On the downside, there are far too many characters. We have not one, but two professors, two handsome archaeology students, two plucky ladies in peril, a shadowy secret agent and a wailing prophetess. Most of these characters add little to the fast-moving plot. Cuddly King Caesar is similarly superfluous, although endearing in a moth-eaten cloth toy sort of way. He was never the most memorable of Godzilla’s allies, although he impressed a young Ryuhei Kitamura enough to bring him back and include his theme tune in Godzilla: Final Wars (2004). However, Fukuda keeps the action rolling along in James Bond fashion, with gunplay, espionage games, death-traps and secret agents lurking around every corner. In fact his next movie would be the sexy psychic spy caper: ESP-Y (1975).
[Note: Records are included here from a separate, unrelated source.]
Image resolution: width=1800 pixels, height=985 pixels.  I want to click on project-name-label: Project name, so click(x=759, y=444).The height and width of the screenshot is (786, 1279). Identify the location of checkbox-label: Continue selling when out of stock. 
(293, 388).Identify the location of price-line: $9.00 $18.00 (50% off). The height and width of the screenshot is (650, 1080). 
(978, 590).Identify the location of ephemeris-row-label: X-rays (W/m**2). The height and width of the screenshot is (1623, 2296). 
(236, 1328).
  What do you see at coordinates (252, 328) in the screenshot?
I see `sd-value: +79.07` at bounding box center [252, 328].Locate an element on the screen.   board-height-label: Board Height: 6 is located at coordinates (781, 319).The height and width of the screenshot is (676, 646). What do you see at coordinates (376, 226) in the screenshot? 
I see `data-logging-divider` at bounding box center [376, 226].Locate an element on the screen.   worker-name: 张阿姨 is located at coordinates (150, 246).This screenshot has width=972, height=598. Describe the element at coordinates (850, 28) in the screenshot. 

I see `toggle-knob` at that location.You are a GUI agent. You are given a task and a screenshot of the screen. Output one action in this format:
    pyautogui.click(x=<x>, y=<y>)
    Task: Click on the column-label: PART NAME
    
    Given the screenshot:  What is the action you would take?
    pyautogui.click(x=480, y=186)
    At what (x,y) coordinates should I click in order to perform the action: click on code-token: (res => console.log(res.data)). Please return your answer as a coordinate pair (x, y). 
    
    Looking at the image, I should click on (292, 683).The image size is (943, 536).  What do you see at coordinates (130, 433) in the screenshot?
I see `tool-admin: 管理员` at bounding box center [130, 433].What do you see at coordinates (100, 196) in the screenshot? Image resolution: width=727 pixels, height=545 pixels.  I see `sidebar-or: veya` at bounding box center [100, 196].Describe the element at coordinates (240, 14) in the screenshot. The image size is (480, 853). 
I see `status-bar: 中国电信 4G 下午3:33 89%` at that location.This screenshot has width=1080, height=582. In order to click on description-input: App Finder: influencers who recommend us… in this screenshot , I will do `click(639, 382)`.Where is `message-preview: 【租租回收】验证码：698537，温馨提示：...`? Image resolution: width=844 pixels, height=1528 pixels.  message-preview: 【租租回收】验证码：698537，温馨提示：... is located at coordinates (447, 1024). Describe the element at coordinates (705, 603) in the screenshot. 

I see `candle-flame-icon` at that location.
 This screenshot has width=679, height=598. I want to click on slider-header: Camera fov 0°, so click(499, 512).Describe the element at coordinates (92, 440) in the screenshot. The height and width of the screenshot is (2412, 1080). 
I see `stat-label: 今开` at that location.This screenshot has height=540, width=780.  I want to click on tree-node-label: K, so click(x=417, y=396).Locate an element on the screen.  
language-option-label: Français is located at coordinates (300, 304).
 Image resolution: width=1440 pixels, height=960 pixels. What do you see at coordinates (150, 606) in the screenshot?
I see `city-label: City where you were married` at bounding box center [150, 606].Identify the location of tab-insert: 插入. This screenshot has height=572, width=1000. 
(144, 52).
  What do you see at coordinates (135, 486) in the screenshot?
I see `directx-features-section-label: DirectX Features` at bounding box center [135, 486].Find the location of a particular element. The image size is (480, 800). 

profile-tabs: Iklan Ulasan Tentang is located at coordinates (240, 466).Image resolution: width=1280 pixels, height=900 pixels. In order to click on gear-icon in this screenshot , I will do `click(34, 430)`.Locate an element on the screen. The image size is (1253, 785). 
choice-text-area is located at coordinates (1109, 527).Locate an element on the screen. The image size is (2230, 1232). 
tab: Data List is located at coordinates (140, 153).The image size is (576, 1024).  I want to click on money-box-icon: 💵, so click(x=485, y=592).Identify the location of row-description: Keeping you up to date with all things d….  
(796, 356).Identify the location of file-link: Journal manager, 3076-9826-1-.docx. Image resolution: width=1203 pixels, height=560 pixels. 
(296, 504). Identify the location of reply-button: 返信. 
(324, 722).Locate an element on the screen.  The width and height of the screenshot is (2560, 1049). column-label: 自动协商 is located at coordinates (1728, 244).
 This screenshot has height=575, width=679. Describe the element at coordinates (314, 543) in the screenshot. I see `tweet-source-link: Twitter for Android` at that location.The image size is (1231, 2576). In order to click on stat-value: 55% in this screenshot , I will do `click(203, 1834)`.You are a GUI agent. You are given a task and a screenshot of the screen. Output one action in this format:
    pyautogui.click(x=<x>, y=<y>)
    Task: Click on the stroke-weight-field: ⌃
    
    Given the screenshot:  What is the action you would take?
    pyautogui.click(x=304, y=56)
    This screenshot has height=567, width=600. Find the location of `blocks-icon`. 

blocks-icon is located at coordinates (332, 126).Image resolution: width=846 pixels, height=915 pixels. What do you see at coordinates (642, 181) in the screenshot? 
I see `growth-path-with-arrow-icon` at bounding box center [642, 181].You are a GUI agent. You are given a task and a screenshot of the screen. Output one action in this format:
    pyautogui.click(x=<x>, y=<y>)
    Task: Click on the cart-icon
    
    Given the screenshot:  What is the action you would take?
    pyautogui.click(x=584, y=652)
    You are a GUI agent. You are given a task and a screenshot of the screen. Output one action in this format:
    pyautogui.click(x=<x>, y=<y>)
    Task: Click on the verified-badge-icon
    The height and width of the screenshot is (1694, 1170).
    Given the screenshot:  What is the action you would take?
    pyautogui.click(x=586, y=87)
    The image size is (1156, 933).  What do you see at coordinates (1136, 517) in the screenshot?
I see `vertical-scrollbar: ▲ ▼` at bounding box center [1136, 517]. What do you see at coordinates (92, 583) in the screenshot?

Godzilla’s battles with his robot twin are cracking stuff. Toho already tried the robot double idea with Mecha-Kong in King Kong Escapes (1967), but MG is a seriously cool foe: jet-propulsion, missile launchers in his fingers, rainbow eye lasers, cartoon thunderbolts fired from his chest, cannons in his nose and kneecaps, and a head that spins to create a force-field. How can you not love that? The character returned in a more melancholy sequel, Terror of Mecha-Godzilla (1975) and was revived as a Japanese Defence Force super-weapon in the muddled (but popular) Godzilla vs. Mecha-Godzilla (1993), and as a heroic cyborg (created from the original Godzilla!) in Godzilla x Mecha-Godzilla (2002) and Godzilla: Tokyo S.O.S. (2003).

Here, Godzilla develops another of his ingenious superpowers. By absorbing lightning he turns himself into a living magnet, a loopy idea that plays like the monster equivalent of a training session in a martial arts movie. This is also the goriest Godzilla film, with Sam Peckinpah-style blood spraying from his wounds and even the space apes spouting jets of green goo. Plus you get a musical number when the Azumi Princess summons Caesar with a very Seventies pop song. If you like Hanna-Barbera’s Godzilla cartoons, you’ll love this.